Open AccessClinical and Imaging Response to Trigeminal Schwannoma Radiosurgery: A Retrospective Analysis of a 28-Year Experience
Author(s) -
Ajay Niranjan,
Sudesh S. Raju,
Hideyuki Kano,
John C. Flíckinger,
L. Dade Lunsford
Publication year - 2020
Publication title -
journal of neurological surgery. part b, skull base
Language(s) - English
Resource type - Journals
SCImago Journal Rank - 0.488
H-Index - 42
eISSN - 2193-6331
pISSN - 2193-634X
DOI - 10.1055/s-0040-1714110
Subject(s) - radiosurgery , medicine , schwannoma , neurofibromatosis , nuclear medicine , surgery , trigeminal nerve , neurofibromatosis type 2 , radiology , radiation therapy
Objective The purpose of this study was to evaluate long-term clinical outcomes and tumor control after stereotactic radiosurgery (SRS) for trigeminal schwannoma (TS). Methods During a 28-year period (1989-2017), 50 patients underwent SRS for TS. The median patient age was 51 years (range: 15-87 years). A total of 17 patients had a previous tumor resection: 10 had a single procedure, 5 had two procedures, and 2 had three procedures. The median and mean times between tumor resection and SRS were 12 and 24 months (range: 1-90 months), respectively.
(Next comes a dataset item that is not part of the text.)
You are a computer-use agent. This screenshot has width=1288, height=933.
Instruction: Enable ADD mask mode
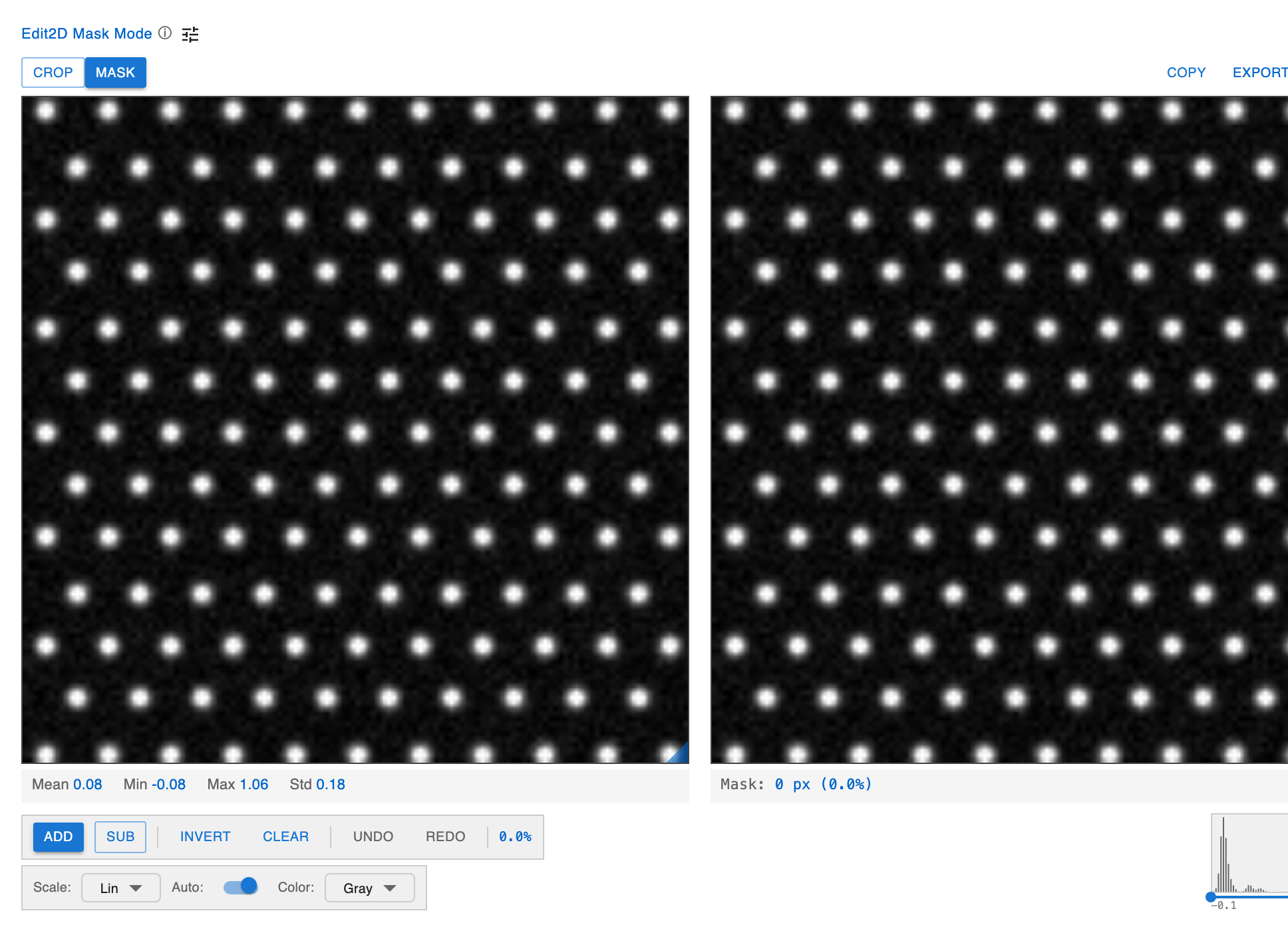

Four patients had neurofibromatosis II (NF2). Based on location, tumors were classified as root type (7), ganglion type (22), or dumbbell type (21). The median radiosurgery target volume was 3.4 cm 3 (range: 0.10-18 cm 3 ), median target dose was 14 Gy (range: 12-20 Gy), and the median number of isocenters was 6 (range: 1-15). The median and mean times to last follow-up was 36.9 and 55.2 months (range: 4-205 months), respectively. Eighteen patients (36%) had longer than 5-year follow-up, and seven patients (14%) had longer than 10-year follow-up. Results The tumor control rate was 92% and the clinical improvement or stabilization rate was 94%. After SRS, the rates of progression free survival (PFS) at 1, 5, and 10 years were 98, 84, and 84%, respectively. Factors associated with improved PFS were female sex ( p = 0.014) and smaller tumor volume ( p = 0.022). In this series, we did not find that tumor type (root, ganglion, and dumbbell) had a statistically significant correlation to PFS. Forty-seven patients had neurological signs or symptoms at presentation. At last follow-up, neurological signs or symptoms improved in 22/47 (47%), remained unchanged in 24/50 (48%), and worsened due to tumor progression in 3/50 (6%). One patient (2%) developed temporary symptomatic adverse radiation effect (ARE) and three additional patients (6%) had transient imaging evidence of peritumoral reactive edema but no new symptoms. Conclusion As a single outpatient procedure, SRS was associated with long-term freedom from additional management in 84% of patients. Nearly half the treated patients experienced improvement in neurological symptoms or signs.